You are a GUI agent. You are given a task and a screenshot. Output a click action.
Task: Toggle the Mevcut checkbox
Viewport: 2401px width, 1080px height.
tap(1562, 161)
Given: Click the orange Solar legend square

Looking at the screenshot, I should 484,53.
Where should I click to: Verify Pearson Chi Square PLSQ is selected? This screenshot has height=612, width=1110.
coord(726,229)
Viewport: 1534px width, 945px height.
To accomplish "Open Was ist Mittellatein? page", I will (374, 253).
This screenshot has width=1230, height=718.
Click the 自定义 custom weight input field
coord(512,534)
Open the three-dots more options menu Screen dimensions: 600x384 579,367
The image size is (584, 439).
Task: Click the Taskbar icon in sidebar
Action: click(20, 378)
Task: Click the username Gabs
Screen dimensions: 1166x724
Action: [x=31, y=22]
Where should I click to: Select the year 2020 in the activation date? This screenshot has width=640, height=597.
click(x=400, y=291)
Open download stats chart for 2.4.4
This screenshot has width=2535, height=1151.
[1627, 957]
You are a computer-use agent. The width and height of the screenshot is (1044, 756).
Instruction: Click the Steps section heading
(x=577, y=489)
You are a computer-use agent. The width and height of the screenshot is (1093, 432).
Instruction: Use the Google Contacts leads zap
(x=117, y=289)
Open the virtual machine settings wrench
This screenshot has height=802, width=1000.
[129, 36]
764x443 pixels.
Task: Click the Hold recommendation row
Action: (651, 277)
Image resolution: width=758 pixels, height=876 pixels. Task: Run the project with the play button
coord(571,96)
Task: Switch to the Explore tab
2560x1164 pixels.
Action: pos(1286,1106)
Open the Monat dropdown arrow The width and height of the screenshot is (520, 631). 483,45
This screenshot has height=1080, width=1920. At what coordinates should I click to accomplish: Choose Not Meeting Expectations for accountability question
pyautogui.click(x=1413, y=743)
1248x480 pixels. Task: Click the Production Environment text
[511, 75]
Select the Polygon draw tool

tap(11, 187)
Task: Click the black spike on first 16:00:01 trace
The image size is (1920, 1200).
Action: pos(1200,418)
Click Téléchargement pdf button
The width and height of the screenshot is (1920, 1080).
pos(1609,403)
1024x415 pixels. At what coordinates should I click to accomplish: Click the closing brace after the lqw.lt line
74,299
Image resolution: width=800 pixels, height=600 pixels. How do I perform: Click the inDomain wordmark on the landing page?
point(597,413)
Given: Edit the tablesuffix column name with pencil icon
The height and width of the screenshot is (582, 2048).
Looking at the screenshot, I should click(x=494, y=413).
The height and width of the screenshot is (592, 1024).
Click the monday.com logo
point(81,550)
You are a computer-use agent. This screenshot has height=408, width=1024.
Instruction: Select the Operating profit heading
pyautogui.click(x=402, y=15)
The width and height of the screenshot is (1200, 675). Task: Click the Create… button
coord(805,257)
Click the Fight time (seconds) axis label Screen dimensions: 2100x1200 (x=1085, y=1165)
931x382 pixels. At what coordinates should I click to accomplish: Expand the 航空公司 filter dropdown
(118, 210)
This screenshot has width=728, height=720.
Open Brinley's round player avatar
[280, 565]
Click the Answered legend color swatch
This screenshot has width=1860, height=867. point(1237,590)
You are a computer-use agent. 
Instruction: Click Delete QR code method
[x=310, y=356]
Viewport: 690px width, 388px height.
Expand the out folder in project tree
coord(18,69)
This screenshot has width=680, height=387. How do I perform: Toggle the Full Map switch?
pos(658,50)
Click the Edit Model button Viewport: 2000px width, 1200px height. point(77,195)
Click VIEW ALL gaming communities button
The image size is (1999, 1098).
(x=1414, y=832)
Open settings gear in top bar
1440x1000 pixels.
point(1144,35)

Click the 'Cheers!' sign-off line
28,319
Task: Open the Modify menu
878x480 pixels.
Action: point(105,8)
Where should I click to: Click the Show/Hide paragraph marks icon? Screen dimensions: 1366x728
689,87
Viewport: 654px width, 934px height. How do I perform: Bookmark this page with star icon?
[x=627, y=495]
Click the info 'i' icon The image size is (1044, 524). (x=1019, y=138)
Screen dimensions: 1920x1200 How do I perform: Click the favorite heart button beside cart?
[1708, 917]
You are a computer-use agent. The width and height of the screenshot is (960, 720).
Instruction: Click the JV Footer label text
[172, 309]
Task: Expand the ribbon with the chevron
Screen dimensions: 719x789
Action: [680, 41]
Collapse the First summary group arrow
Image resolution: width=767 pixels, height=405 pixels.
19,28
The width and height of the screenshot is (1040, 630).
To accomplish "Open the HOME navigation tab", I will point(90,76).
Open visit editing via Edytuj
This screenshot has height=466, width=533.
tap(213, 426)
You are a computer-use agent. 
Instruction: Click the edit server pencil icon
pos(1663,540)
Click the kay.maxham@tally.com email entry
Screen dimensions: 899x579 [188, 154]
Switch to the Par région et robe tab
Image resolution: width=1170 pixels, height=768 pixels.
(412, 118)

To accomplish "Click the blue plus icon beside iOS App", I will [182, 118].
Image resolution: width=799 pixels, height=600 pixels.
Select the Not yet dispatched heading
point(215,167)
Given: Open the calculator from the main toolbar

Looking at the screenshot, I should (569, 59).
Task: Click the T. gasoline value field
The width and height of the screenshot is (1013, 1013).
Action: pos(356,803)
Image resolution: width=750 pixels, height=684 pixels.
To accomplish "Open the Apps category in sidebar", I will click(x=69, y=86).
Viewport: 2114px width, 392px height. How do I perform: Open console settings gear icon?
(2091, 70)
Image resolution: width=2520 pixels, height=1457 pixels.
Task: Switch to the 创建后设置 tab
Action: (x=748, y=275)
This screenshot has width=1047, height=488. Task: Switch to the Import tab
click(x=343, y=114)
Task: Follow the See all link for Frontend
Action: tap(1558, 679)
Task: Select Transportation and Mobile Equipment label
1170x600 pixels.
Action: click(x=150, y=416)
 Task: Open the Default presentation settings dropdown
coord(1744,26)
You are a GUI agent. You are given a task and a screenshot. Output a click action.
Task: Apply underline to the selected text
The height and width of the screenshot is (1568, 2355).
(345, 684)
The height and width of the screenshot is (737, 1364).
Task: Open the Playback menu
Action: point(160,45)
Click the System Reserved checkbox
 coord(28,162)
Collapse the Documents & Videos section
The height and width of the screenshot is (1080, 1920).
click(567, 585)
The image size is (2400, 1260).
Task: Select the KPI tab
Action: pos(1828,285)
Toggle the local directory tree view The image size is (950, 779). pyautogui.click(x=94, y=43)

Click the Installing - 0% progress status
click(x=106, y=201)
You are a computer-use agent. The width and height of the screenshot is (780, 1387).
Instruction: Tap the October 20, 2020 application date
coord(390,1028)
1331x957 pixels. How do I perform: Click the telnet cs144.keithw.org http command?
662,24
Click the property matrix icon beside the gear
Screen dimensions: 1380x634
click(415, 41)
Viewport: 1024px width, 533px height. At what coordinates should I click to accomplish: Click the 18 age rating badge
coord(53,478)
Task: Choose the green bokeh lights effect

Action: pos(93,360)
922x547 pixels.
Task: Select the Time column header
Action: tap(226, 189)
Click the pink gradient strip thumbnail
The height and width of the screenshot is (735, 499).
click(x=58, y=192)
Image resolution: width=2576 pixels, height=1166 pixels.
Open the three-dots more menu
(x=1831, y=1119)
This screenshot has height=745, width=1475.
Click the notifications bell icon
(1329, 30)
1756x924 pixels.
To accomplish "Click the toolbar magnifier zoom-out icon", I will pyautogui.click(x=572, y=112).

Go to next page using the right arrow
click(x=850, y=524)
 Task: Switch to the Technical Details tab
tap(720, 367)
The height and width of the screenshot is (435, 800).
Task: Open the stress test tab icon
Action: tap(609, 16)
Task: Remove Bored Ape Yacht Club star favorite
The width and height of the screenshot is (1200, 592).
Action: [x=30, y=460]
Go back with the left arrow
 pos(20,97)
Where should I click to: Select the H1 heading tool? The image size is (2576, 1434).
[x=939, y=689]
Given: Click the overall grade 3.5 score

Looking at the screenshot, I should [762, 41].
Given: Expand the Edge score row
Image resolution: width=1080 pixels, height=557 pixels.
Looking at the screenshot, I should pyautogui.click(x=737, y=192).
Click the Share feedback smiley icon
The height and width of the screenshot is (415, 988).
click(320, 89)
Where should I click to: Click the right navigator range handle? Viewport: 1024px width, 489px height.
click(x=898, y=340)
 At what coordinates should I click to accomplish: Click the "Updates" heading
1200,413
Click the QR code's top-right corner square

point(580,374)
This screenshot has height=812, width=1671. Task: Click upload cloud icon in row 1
━━━━━━
PROBLEM STATEMENT: Put the lines starting at the one that contains "Screen dimensions: 1920x1200" and ending at the one that contains "will [182, 118]." into a JSON list of strings, one string per line, leaving out blank lines.

CORRECT RESPONSE:
[
  "Screen dimensions: 1920x1200 How do I perform: Click the favorite heart button beside cart?",
  "[1708, 917]",
  "You are a computer-use agent. The width and height of the screenshot is (960, 720).",
  "Instruction: Click the JV Footer label text",
  "[172, 309]",
  "Task: Expand the ribbon with the chevron",
  "Screen dimensions: 719x789",
  "Action: [680, 41]",
  "Collapse the First summary group arrow",
  "Image resolution: width=767 pixels, height=405 pixels.",
  "19,28",
  "The width and height of the screenshot is (1040, 630).",
  "To accomplish \"Open the HOME navigation tab\", I will point(90,76).",
  "Open visit editing via Edytuj",
  "This screenshot has height=466, width=533.",
  "tap(213, 426)",
  "You are a computer-use agent. ",
  "Instruction: Click the edit server pencil icon",
  "pos(1663,540)",
  "Click the kay.maxham@tally.com email entry",
  "Screen dimensions: 899x579 [188, 154]",
  "Switch to the Par région et robe tab",
  "Image resolution: width=1170 pixels, height=768 pixels.",
  "(412, 118)",
  "To accomplish \"Click the blue plus icon beside iOS App\", I will [182, 118]."
]